| Task prompt |
Find every line in the material below that contains the word "Panzerfaust" and copy each one out.

| Data supplied |
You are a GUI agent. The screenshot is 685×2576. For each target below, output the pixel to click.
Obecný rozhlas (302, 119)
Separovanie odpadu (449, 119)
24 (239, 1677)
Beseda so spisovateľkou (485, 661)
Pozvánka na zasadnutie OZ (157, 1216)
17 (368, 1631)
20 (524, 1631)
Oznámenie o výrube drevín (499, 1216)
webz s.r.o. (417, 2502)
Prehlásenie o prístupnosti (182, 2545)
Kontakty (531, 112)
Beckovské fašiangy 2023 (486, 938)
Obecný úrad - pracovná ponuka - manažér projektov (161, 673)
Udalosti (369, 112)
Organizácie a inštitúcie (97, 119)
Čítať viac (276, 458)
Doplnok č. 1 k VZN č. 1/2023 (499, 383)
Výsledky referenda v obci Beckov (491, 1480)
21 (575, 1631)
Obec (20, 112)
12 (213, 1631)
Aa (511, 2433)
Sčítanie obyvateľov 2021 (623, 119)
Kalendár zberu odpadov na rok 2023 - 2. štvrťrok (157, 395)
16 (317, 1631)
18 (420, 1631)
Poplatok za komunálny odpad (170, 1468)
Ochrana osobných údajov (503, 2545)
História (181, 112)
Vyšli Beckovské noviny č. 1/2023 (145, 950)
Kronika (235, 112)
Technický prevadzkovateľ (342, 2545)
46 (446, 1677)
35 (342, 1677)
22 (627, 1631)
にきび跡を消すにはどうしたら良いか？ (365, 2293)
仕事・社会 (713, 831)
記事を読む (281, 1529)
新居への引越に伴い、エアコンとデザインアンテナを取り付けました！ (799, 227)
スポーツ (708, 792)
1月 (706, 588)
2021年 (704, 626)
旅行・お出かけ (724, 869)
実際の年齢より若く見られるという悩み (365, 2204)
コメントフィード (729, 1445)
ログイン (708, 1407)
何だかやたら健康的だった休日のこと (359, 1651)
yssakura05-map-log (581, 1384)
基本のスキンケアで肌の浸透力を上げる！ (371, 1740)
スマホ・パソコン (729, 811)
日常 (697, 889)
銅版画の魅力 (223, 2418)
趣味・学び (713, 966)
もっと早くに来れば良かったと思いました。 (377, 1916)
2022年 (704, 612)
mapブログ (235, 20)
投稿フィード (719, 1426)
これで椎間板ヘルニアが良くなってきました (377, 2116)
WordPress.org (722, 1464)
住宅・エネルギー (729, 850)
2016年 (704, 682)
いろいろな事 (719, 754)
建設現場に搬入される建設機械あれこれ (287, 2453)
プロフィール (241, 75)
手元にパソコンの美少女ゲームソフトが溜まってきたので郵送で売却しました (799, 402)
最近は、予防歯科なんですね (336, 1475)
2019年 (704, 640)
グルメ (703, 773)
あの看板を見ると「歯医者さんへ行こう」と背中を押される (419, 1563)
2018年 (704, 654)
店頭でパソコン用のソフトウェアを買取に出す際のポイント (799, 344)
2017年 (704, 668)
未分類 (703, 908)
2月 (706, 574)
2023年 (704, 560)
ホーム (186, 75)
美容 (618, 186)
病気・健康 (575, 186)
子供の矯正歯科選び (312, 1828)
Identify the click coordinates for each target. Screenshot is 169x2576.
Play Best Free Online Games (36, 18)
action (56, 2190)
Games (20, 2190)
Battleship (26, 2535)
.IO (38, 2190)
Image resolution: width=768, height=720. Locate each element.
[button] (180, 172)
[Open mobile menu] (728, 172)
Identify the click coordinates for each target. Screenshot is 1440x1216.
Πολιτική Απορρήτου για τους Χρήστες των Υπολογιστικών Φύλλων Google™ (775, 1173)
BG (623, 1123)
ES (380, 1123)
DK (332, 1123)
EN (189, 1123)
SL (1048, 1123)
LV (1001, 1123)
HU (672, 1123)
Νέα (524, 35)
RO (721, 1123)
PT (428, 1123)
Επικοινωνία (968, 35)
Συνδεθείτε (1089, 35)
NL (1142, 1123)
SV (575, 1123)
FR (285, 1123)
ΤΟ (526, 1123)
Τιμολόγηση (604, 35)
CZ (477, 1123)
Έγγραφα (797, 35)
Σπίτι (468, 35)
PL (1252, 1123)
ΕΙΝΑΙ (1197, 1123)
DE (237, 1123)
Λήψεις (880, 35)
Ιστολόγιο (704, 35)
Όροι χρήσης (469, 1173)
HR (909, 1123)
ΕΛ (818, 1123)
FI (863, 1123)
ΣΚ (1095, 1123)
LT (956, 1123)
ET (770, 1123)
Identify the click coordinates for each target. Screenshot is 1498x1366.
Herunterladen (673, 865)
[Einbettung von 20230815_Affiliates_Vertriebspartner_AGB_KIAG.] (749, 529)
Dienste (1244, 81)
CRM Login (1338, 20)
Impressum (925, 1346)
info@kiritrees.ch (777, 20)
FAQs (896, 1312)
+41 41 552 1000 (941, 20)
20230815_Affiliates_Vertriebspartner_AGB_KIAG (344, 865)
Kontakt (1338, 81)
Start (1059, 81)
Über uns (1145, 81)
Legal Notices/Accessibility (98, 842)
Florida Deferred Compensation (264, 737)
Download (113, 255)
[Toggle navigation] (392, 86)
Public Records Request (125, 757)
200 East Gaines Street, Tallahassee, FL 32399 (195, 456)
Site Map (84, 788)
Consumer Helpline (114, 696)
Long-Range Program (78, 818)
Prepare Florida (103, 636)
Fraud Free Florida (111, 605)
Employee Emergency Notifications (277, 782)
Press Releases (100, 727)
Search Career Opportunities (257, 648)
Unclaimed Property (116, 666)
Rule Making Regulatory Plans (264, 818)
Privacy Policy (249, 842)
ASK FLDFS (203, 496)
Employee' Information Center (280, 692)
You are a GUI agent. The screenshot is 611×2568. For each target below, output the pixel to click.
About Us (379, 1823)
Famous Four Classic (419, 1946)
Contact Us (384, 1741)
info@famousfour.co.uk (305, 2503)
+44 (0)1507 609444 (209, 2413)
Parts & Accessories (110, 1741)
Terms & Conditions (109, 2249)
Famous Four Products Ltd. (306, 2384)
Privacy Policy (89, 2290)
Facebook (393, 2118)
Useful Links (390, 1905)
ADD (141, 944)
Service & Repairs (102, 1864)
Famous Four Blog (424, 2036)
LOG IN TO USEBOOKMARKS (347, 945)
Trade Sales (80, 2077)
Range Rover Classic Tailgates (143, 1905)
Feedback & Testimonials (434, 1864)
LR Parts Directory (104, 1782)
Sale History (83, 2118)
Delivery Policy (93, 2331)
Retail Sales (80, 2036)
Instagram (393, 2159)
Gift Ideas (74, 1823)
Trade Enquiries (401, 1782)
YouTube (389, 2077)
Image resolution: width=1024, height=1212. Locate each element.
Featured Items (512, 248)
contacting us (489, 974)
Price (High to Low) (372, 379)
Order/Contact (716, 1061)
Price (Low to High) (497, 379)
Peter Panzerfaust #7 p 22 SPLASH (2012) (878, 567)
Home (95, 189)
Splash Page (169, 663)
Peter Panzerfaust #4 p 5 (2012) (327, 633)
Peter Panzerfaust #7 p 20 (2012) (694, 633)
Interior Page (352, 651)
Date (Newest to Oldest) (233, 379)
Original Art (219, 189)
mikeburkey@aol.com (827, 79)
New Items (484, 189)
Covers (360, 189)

| Answer to the task |
Peter Panzerfaust #7 p 22 SPLASH (2012) (878, 567)
Peter Panzerfaust #4 p 5 (2012) (327, 633)
Peter Panzerfaust #7 p 20 (2012) (694, 633)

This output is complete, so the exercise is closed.